Strukturelle Grenzen der Wählerschaft: Warum die AfD an ihre Grenzen stößt

Nach den Wahlerfolgen in den ostdeutschen Bundesländern strebt die AfD ähnliche Ergebnisse auch im Westen an. Wie Daniel Fiß in seiner Analyse für FREILICH ausführt, zeigen jedoch parteiinterne Konflikte über die strategische Ausrichtung sowie strukturelle Barrieren in der Wählerschaft, dass der Weg dorthin schwierig bleibt.

Daniel Fiss
Analyse von
24.10.2024
/
5 Minuten Lesezeit
Strukturelle Grenzen der Wählerschaft: Warum die AfD an ihre Grenzen stößt

Die AfD will nun auch im Westen Deutschlands durchstarten.

© IMAGO / fossiphoto

Kurz nach den Wahlerfolgen in Brandenburg, Thüringen und Sachsen erneuerte der AfD-Bundeschef Tino Chrupalla seinen Appell, dass die AfD nun auch in Westdeutschland ähnliche Wahlerfolge feiern wolle wie im Osten. Schon mit dem letzten Bundesvorstand und nach Stagnationsphase in den Umfragen Anfang 2022 wollte die Partei für den Westen eigenständige strategische Schwerpunkte setzen.

Strategiedebatte zwischen Ost und West

Die Ost-West-Strategiedebatte ist ein alter Hut in der AfD und auch immer wieder Auslöser innerparteilicher Konflikte. Meist beschränken sich diese Streitigkeiten jedoch auf die kommunikativen Performances.

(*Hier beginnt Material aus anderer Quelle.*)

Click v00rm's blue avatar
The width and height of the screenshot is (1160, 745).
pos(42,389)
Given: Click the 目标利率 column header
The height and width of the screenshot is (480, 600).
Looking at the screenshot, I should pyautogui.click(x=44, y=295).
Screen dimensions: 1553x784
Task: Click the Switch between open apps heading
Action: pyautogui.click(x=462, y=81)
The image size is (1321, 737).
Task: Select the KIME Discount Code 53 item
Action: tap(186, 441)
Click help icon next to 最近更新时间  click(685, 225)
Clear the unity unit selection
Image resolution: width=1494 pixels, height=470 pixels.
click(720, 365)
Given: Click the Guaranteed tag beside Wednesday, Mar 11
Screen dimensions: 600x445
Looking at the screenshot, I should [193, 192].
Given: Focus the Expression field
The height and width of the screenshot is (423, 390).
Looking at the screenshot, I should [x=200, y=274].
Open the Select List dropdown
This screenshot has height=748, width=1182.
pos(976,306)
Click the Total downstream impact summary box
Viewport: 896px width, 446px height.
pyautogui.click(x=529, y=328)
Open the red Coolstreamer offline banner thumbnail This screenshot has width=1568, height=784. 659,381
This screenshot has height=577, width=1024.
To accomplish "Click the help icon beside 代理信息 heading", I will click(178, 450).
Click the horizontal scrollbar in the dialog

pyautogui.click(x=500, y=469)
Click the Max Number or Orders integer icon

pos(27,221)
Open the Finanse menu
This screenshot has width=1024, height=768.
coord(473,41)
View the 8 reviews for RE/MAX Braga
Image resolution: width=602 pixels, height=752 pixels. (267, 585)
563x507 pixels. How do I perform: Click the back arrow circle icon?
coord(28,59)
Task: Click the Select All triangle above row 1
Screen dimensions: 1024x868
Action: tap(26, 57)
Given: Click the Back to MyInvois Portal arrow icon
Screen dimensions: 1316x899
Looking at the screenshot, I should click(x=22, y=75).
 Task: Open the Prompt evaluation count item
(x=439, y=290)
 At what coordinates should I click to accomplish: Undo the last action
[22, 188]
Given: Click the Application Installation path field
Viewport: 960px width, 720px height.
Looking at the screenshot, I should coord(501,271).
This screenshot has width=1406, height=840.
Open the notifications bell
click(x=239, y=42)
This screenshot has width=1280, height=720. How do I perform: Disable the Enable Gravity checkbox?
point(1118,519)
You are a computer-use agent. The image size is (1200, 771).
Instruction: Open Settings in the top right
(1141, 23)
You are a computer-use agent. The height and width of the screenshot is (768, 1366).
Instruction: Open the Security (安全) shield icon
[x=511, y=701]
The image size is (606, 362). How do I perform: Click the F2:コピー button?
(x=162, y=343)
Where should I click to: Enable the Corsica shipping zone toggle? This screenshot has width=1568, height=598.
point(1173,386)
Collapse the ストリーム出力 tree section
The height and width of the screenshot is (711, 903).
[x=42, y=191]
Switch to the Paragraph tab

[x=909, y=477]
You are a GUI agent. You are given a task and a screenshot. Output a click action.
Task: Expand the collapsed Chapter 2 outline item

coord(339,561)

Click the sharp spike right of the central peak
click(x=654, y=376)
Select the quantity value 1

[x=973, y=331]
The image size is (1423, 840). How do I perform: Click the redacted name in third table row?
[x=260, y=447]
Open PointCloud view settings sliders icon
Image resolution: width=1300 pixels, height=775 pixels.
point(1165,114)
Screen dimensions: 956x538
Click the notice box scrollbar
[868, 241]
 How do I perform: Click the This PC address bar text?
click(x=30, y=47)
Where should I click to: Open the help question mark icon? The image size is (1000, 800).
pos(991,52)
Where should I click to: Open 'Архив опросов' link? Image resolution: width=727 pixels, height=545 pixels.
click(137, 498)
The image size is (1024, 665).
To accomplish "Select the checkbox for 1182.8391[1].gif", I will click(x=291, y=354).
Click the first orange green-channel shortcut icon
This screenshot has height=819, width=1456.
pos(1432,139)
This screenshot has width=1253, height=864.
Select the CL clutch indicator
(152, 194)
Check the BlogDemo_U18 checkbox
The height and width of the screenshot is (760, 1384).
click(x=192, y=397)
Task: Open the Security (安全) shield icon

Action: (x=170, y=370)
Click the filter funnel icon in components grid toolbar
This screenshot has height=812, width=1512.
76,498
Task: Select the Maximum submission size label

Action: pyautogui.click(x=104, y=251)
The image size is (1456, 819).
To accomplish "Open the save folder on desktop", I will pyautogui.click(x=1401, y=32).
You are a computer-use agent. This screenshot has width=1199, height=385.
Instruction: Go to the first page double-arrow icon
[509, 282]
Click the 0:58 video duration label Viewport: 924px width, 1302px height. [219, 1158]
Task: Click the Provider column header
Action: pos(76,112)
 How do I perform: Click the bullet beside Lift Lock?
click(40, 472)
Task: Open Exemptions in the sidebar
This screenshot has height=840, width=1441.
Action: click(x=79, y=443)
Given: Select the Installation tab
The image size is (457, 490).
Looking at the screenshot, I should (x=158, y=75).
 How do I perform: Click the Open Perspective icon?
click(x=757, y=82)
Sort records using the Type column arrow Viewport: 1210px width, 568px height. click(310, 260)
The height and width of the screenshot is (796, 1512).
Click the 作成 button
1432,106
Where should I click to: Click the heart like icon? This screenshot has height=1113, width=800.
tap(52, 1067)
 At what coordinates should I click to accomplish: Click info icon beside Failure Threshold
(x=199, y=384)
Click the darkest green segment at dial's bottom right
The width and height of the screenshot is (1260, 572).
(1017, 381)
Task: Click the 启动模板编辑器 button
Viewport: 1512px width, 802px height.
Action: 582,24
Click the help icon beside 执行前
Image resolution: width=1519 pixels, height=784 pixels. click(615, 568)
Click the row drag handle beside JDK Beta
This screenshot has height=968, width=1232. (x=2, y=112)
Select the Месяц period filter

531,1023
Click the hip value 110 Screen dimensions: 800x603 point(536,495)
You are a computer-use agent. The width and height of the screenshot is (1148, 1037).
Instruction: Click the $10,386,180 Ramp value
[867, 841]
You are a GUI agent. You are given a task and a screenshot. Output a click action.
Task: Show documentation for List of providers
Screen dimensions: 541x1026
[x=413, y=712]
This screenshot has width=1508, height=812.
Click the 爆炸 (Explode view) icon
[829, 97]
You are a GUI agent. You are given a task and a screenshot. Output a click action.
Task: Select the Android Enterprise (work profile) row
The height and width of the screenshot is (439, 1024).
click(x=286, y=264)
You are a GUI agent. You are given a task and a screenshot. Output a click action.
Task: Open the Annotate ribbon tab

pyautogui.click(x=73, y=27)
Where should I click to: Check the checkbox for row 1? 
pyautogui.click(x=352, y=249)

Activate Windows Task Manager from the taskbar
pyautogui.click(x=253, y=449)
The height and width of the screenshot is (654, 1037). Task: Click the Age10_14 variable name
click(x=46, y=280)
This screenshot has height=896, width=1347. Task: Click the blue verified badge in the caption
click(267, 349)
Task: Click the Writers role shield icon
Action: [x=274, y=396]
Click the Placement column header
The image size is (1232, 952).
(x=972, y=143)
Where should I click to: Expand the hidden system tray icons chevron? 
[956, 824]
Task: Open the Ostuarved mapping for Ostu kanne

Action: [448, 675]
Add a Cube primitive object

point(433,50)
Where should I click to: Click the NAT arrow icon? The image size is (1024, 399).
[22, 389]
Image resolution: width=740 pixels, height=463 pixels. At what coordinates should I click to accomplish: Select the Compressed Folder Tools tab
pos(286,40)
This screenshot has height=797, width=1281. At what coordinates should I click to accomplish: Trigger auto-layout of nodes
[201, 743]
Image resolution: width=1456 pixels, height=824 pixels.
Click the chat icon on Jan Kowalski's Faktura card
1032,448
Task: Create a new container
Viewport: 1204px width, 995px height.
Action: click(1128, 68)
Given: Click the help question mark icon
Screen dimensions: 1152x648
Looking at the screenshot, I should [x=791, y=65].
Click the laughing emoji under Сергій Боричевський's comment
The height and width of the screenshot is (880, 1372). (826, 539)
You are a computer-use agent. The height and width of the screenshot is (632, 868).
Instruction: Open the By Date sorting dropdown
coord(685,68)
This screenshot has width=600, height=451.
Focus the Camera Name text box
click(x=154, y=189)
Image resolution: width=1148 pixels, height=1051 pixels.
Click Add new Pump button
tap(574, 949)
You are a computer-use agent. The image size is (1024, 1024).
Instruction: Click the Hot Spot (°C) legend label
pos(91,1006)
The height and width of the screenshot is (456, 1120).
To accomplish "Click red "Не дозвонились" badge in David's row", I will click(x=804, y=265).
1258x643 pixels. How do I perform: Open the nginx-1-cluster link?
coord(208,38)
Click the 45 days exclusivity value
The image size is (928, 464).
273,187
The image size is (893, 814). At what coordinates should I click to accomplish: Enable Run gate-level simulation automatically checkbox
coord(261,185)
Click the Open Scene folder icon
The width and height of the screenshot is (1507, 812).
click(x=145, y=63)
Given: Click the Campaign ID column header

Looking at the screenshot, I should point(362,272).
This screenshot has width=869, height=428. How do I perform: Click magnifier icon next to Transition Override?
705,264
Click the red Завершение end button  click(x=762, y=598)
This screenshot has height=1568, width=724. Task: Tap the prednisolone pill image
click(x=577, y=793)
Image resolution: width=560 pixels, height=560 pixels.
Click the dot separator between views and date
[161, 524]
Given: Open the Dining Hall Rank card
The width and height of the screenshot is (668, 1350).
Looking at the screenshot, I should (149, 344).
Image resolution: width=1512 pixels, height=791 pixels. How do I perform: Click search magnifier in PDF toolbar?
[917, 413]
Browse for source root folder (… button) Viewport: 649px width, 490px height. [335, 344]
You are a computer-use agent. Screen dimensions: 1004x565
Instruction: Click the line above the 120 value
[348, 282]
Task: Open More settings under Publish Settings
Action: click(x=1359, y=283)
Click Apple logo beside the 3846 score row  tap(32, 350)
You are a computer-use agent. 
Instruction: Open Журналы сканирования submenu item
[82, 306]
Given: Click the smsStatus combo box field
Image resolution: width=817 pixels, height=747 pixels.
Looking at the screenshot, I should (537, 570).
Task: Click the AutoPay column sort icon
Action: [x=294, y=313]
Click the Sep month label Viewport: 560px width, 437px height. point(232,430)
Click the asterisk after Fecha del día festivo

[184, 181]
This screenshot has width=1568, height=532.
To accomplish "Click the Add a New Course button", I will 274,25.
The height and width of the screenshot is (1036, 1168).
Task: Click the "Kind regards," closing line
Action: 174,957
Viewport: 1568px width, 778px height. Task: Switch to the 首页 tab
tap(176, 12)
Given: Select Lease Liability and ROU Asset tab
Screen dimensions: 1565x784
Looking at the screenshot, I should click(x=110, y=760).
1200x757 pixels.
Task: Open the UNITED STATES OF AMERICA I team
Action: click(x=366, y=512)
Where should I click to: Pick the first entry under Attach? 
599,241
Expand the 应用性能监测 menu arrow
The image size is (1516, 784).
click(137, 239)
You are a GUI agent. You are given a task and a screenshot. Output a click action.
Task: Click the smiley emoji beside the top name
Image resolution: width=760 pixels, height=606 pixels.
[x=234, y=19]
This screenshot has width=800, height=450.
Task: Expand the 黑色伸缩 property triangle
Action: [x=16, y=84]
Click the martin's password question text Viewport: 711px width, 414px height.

Ostverbände werfen den Westverbänden eine zu defensive Kommunikationsstrategie vor und umgekehrt würde die Wahrnehmung der AfD im Osten für viele potenzielle Wähler im Westen abschreckend wirken.

Doch diese innerparteilichen Konfliktlinien übersehen oftmals die strukturellen Dimensionen und Barrieren innerhalb der eigenen Wählerpotentiale, die sich sowohl im Osten und Westen gleichermaßen zeigen.

Vier zentrale soziale Konfliktlinien

Politische Strategiebildung und Kampagnenmanagement verlangen nach einer möglichst realistischen und ungeschönten Analyse der eigenen Ressourcen und Potenziale. Mit den Wahlerfolgen im Osten stellt sich unweigerlich die Frage nach weiteren Wachstumspotentialen, wo man doch mit knapp 30 Prozent in Wahlergebnissen und Umfragen innerhalb eines zunehmend fragmentierten Parteisystems, das Kernpotential ausgeschöpft zu haben scheint. Die AfD ist im Wählerspektrum rechts von der Mitte bereits der parteipolitische Hegemon und kann auf verschiedene Milieus und soziale Gruppen zugreifen.

Dennoch dominiert die Partei in der sozialen Basis ihrer Wählerschaft nur jene räumlichen und demografischen Indikatoren, die vom absoluten Stimmengewicht eher nachteilig wirken. Mit der zunehmenden Stärke der AfD lassen sich vier zentrale soziale Konfliktlinien identifizieren: Alt vs. Jung, Stadt vs. Land, Arbeiter vs. Akademiker, Mann vs. Frau. Über diese gesellschaftlichen Dichotomien spalten sich jeweils die Mobilisierungsrouten zwischen der AfD in dem Block der etablierten Altparteien. Diese sozialen Spannungslinien konstituieren den aktuellen parteipolitischen Raum in zwei Blöcke, über die sich schließlich wiederum lebensweltliche und einstellungsbezogene Faktoren voneinander abgrenzen.

Alt vs. Jung

Spätestens seit den Europawahlen bestätigte sich mit der hohen Jungwählermobilisierung der AfD ein Trend, der sich zuvor schon in vereinzelten Studien und Umfragen abzeichnete. In Sachsen, Thüringen und Brandenburg wird die AfD in der Alterskohorte der 18-30-Jährigen jeweils zur stärksten Kraft. Ein starker Erfolg, der insbesondere auf der symbolischen Ebene die parteipolitisch disruptive Kraft der AfD in ihrer vitalen und dynamischen Kraft unterstreicht. Die Jugend ist ein prägender Faktor für das Meinungsklima und kulturelle Trendimpulse. Solche „Soft-Power-Faktoren“ müssen als Machtressource in der vorpolitischen Verankerung und der Basisarbeit vor Ort stets integriert und organisiert werden.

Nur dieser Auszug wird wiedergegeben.